Only one stretch of the listing below is wanted. Give it again exactly, from the line with "Subscribe [button] (962, 35)" through the line with "Shop (852, 35)".

_Record set_
****************************************

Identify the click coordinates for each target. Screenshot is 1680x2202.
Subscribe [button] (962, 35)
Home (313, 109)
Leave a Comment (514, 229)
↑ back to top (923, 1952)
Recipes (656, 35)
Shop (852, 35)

****************************************

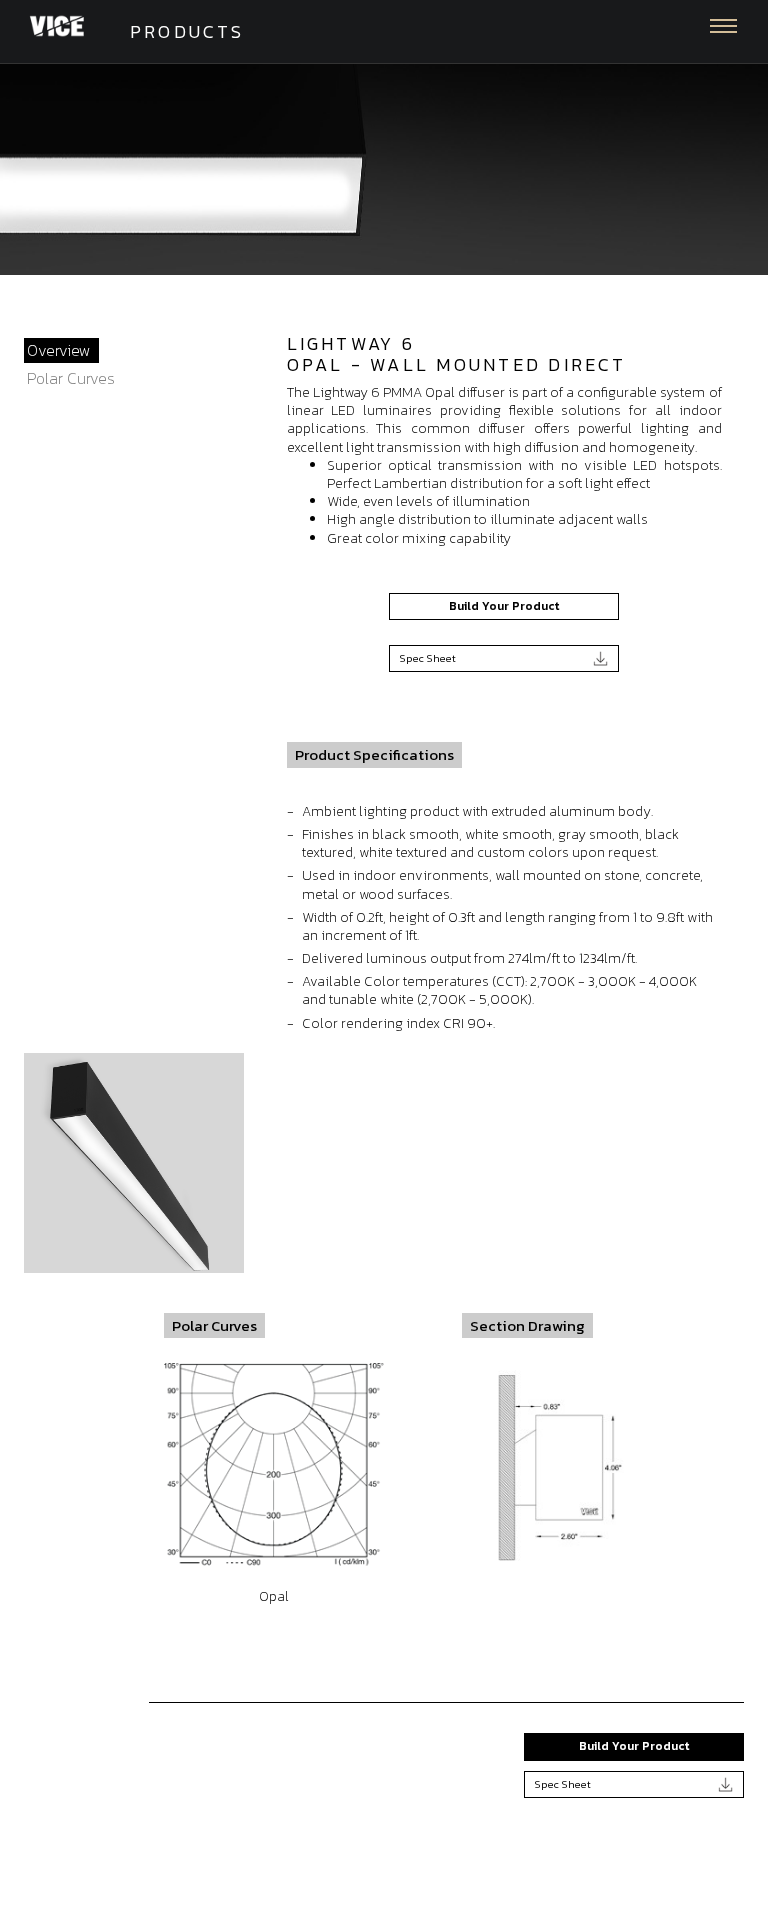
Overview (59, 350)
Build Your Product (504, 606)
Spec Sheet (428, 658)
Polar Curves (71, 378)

****************************************

_Solution to this problem_
Subscribe [button] (962, 35)
Home (313, 109)
Leave a Comment (514, 229)
↑ back to top (923, 1952)
Recipes (656, 35)
Shop (852, 35)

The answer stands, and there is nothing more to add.